Objective - Output the data below as a JSON list of strings, one string per line, omitting blank lines.

Data shown -
════════════════════

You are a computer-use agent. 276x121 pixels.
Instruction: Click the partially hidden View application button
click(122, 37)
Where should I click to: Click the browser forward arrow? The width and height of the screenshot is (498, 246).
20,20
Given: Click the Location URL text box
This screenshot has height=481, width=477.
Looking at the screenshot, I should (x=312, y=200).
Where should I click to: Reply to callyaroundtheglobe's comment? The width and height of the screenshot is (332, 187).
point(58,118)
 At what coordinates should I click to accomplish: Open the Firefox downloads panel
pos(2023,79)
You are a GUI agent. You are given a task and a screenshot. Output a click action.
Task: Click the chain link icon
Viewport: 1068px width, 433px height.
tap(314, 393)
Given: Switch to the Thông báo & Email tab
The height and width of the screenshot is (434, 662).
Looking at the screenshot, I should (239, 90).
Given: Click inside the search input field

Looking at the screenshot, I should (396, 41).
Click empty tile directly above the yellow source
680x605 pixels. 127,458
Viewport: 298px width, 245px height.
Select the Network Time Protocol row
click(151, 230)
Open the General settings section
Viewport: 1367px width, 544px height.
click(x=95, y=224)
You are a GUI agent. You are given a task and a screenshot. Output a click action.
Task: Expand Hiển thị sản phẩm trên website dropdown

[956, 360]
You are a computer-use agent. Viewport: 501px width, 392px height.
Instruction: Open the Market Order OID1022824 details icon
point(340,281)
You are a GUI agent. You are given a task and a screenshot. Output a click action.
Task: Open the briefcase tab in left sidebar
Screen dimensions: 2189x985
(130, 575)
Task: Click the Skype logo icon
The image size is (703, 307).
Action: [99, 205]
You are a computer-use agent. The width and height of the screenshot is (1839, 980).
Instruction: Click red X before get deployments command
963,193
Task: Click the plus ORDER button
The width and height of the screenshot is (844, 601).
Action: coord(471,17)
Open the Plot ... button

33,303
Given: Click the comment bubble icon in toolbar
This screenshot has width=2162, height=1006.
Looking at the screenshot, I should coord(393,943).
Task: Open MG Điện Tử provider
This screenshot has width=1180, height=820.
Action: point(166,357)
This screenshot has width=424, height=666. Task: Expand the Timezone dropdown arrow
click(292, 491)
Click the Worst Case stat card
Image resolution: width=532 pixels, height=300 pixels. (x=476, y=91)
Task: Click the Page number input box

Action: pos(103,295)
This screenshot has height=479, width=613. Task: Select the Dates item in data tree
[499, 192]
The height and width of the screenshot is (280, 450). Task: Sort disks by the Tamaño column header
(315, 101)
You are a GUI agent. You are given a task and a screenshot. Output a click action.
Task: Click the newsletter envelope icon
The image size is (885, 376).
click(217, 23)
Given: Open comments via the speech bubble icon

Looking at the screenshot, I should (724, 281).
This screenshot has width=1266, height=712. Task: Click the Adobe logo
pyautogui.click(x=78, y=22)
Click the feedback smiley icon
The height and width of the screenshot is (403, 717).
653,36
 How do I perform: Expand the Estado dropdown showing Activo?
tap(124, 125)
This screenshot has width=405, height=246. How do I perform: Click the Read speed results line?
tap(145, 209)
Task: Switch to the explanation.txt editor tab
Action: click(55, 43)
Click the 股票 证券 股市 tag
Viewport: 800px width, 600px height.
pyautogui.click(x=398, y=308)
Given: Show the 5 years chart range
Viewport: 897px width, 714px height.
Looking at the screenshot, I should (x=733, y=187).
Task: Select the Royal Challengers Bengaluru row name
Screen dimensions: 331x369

════════════════════

Task response -
[
  "You are a computer-use agent. 276x121 pixels.",
  "Instruction: Click the partially hidden View application button",
  "click(122, 37)",
  "Where should I click to: Click the browser forward arrow? The width and height of the screenshot is (498, 246).",
  "20,20",
  "Given: Click the Location URL text box",
  "This screenshot has height=481, width=477.",
  "Looking at the screenshot, I should (x=312, y=200).",
  "Where should I click to: Reply to callyaroundtheglobe's comment? The width and height of the screenshot is (332, 187).",
  "point(58,118)",
  " At what coordinates should I click to accomplish: Open the Firefox downloads panel",
  "pos(2023,79)",
  "You are a GUI agent. You are given a task and a screenshot. Output a click action.",
  "Task: Click the chain link icon",
  "Viewport: 1068px width, 433px height.",
  "tap(314, 393)",
  "Given: Switch to the Thông báo & Email tab",
  "The height and width of the screenshot is (434, 662).",
  "Looking at the screenshot, I should (239, 90).",
  "Given: Click inside the search input field",
  "Looking at the screenshot, I should (396, 41).",
  "Click empty tile directly above the yellow source",
  "680x605 pixels. 127,458",
  "Viewport: 298px width, 245px height.",
  "Select the Network Time Protocol row",
  "click(151, 230)",
  "Open the General settings section",
  "Viewport: 1367px width, 544px height.",
  "click(x=95, y=224)",
  "You are a GUI agent. You are given a task and a screenshot. Output a click action.",
  "Task: Expand Hiển thị sản phẩm trên website dropdown",
  "[956, 360]",
  "You are a computer-use agent. Viewport: 501px width, 392px height.",
  "Instruction: Open the Market Order OID1022824 details icon",
  "point(340,281)",
  "You are a GUI agent. You are given a task and a screenshot. Output a click action.",
  "Task: Open the briefcase tab in left sidebar",
  "Screen dimensions: 2189x985",
  "(130, 575)",
  "Task: Click the Skype logo icon",
  "The image size is (703, 307).",
  "Action: [99, 205]",
  "You are a computer-use agent. The width and height of the screenshot is (1839, 980).",
  "Instruction: Click red X before get deployments command",
  "963,193",
  "Task: Click the plus ORDER button",
  "The width and height of the screenshot is (844, 601).",
  "Action: coord(471,17)",
  "Open the Plot ... button",
  "33,303",
  "Given: Click the comment bubble icon in toolbar",
  "This screenshot has width=2162, height=1006.",
  "Looking at the screenshot, I should coord(393,943).",
  "Task: Open MG Điện Tử provider",
  "This screenshot has width=1180, height=820.",
  "Action: point(166,357)",
  "This screenshot has width=424, height=666. Task: Expand the Timezone dropdown arrow",
  "click(292, 491)",
  "Click the Worst Case stat card",
  "Image resolution: width=532 pixels, height=300 pixels. (x=476, y=91)",
  "Task: Click the Page number input box",
  "Action: pos(103,295)",
  "This screenshot has height=479, width=613. Task: Select the Dates item in data tree",
  "[499, 192]",
  "The height and width of the screenshot is (280, 450). Task: Sort disks by the Tamaño column header",
  "(315, 101)",
  "You are a GUI agent. You are given a task and a screenshot. Output a click action.",
  "Task: Click the newsletter envelope icon",
  "The image size is (885, 376).",
  "click(217, 23)",
  "Given: Open comments via the speech bubble icon",
  "Looking at the screenshot, I should (724, 281).",
  "This screenshot has width=1266, height=712. Task: Click the Adobe logo",
  "pyautogui.click(x=78, y=22)",
  "Click the feedback smiley icon",
  "The height and width of the screenshot is (403, 717).",
  "653,36",
  " How do I perform: Expand the Estado dropdown showing Activo?",
  "tap(124, 125)",
  "This screenshot has width=405, height=246. How do I perform: Click the Read speed results line?",
  "tap(145, 209)",
  "Task: Switch to the explanation.txt editor tab",
  "Action: click(55, 43)",
  "Click the 股票 证券 股市 tag",
  "Viewport: 800px width, 600px height.",
  "pyautogui.click(x=398, y=308)",
  "Given: Show the 5 years chart range",
  "Viewport: 897px width, 714px height.",
  "Looking at the screenshot, I should (x=733, y=187).",
  "Task: Select the Royal Challengers Bengaluru row name",
  "Screen dimensions: 331x369"
]